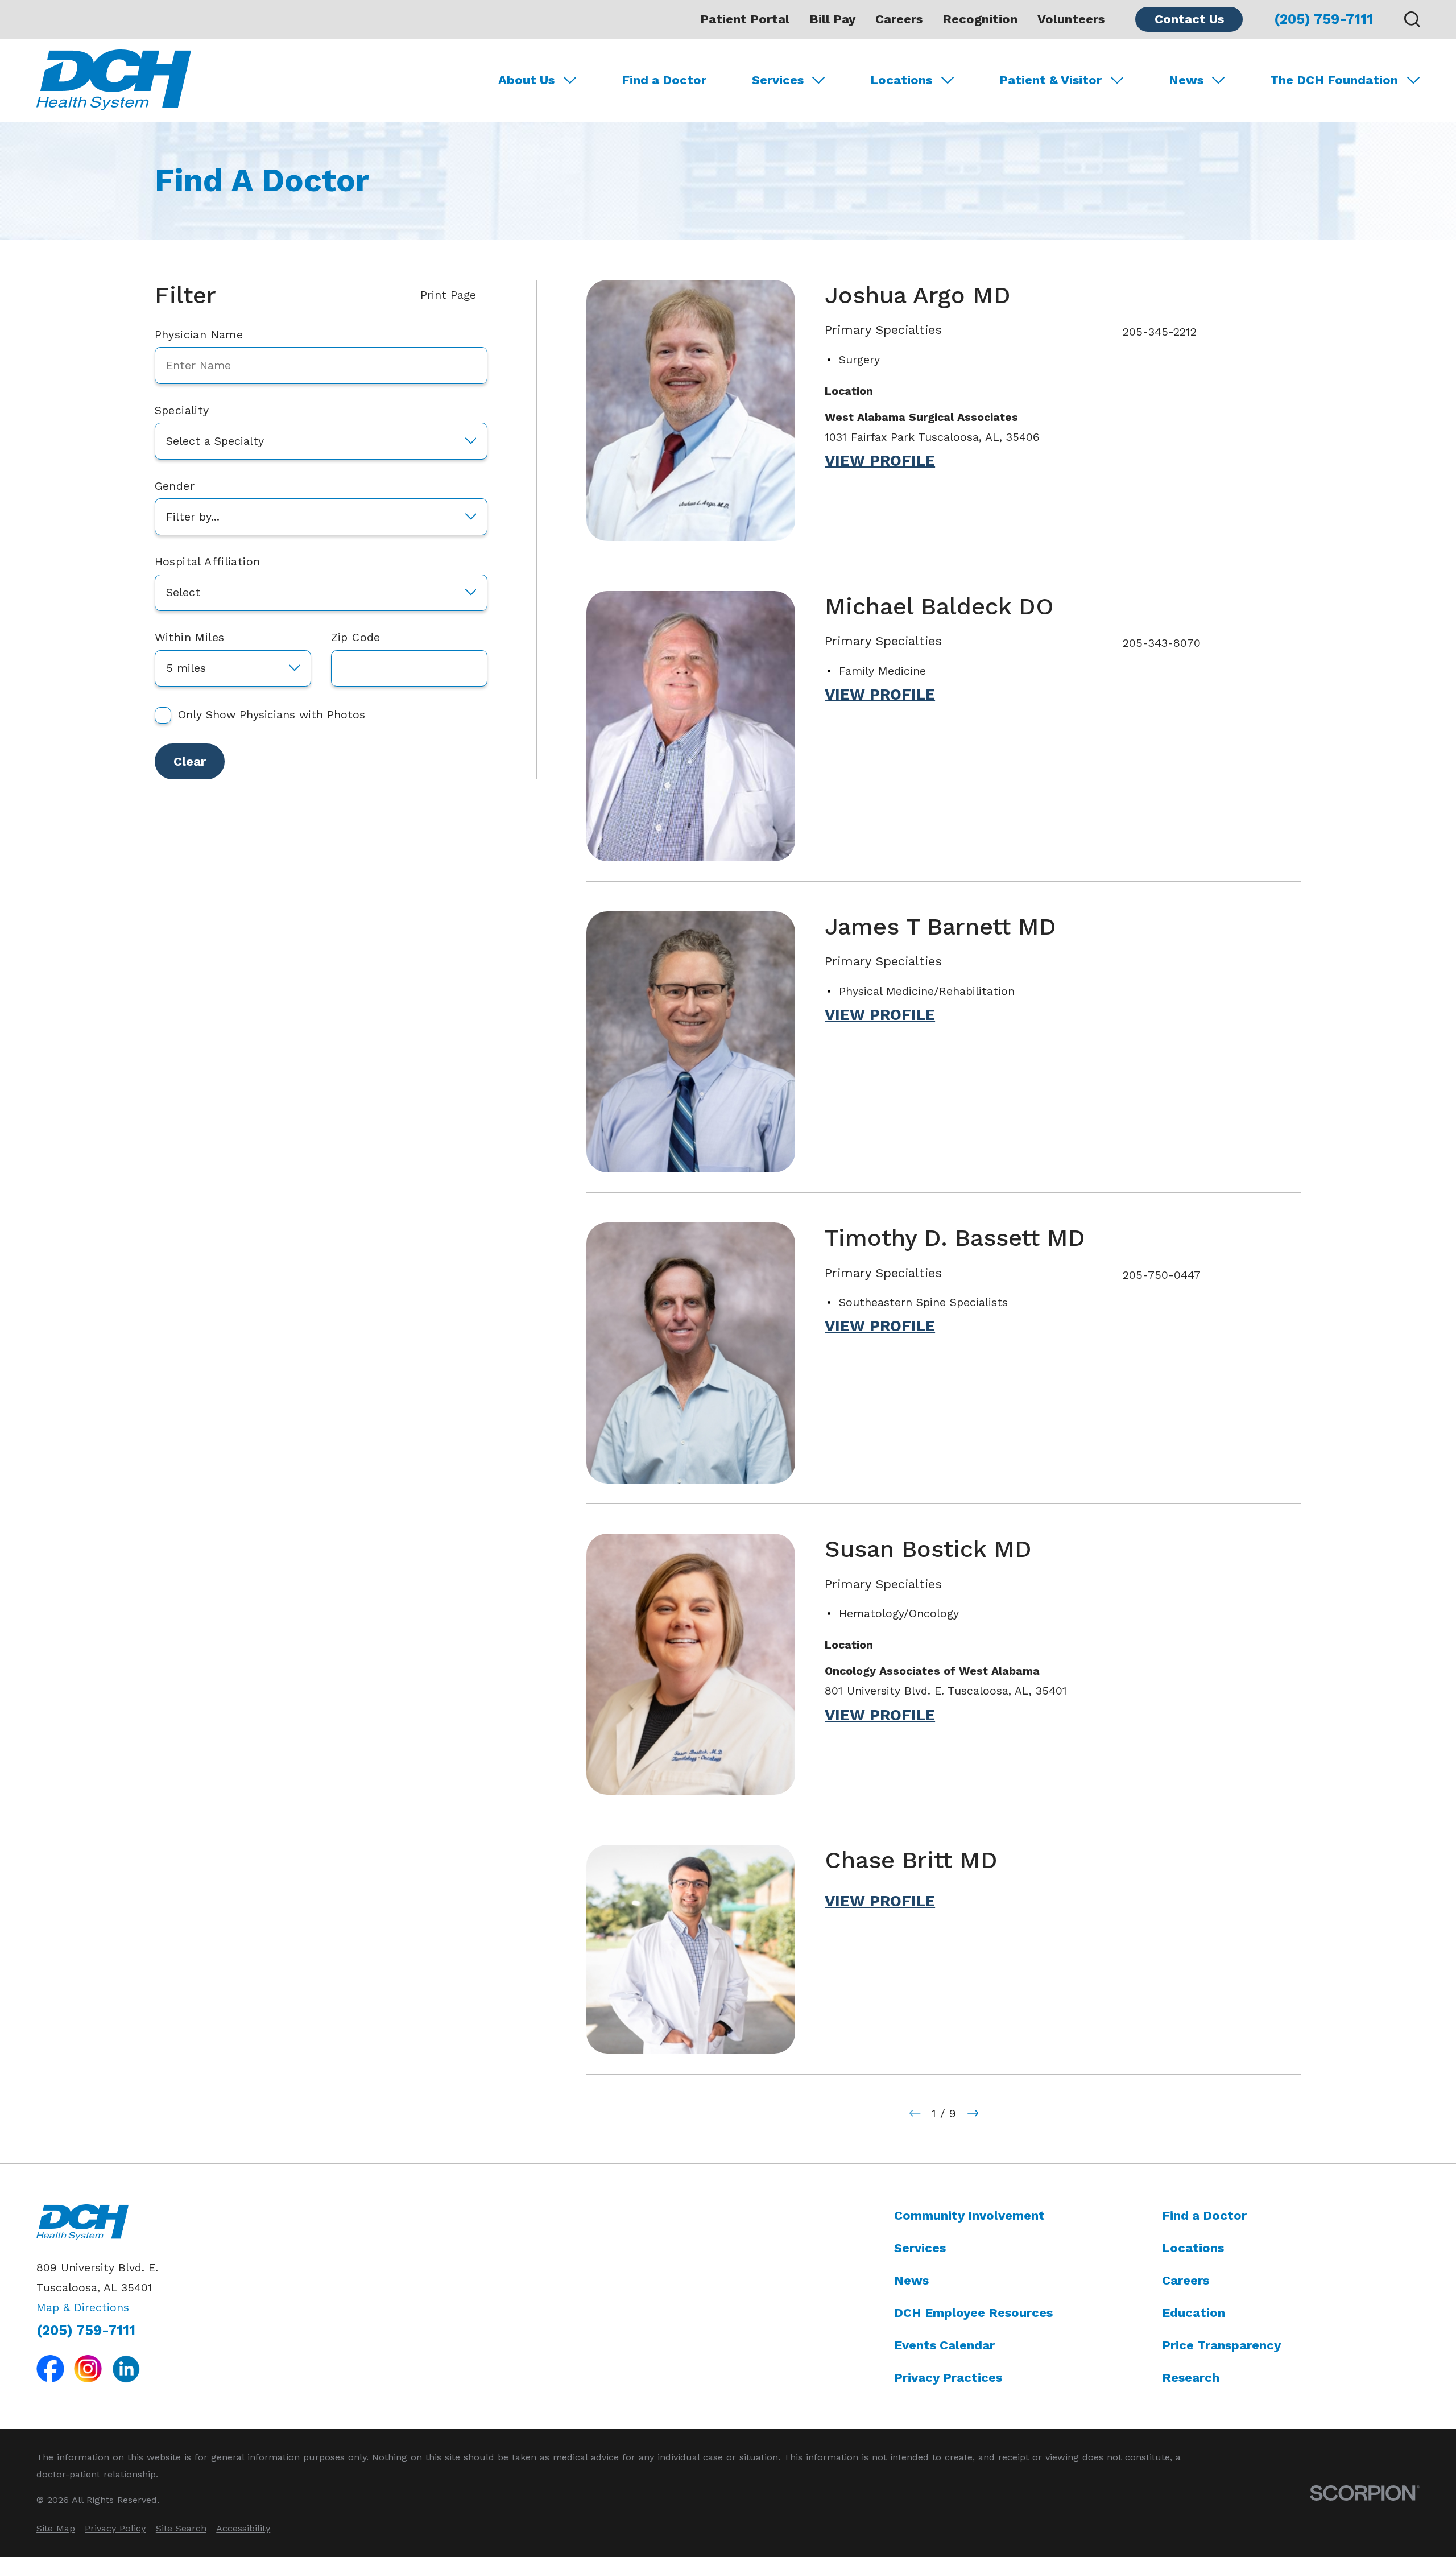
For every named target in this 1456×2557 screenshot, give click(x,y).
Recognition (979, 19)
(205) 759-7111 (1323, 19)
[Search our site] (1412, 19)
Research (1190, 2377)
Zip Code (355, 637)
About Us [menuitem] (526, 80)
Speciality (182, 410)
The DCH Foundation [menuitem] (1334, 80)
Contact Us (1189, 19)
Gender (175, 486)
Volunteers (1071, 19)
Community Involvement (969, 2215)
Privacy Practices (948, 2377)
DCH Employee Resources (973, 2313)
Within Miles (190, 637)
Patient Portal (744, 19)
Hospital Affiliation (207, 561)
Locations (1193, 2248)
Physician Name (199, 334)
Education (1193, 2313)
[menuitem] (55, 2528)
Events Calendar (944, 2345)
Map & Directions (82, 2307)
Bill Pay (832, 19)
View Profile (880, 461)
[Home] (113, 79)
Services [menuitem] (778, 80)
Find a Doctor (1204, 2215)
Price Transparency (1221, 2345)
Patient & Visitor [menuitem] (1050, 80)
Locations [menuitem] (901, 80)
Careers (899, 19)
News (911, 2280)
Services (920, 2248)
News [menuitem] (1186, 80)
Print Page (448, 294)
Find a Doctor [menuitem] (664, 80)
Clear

• _Task details_: The listing above must be restated word for word. Its pictures are to be left out.

• _Completed task_:
For every named target in this 1456×2557 screenshot, give click(x,y).
Recognition (979, 19)
(205) 759-7111 (1323, 19)
[Search our site] (1412, 19)
Research (1190, 2377)
Zip Code (355, 637)
About Us [menuitem] (526, 80)
Speciality (182, 410)
The DCH Foundation [menuitem] (1334, 80)
Contact Us (1189, 19)
Gender (175, 486)
Volunteers (1071, 19)
Community Involvement (969, 2215)
Privacy Practices (948, 2377)
DCH Employee Resources (973, 2313)
Within Miles (190, 637)
Patient Portal (744, 19)
Hospital Affiliation (207, 561)
Locations (1193, 2248)
Physician Name (199, 334)
Education (1193, 2313)
[menuitem] (55, 2528)
Events Calendar (944, 2345)
Map & Directions (82, 2307)
Bill Pay (832, 19)
View Profile (880, 461)
[Home] (113, 79)
Services [menuitem] (778, 80)
Find a Doctor (1204, 2215)
Price Transparency (1221, 2345)
Patient & Visitor [menuitem] (1050, 80)
Locations [menuitem] (901, 80)
Careers (899, 19)
News (911, 2280)
Services (920, 2248)
News [menuitem] (1186, 80)
Print Page (448, 294)
Find a Doctor [menuitem] (664, 80)
Clear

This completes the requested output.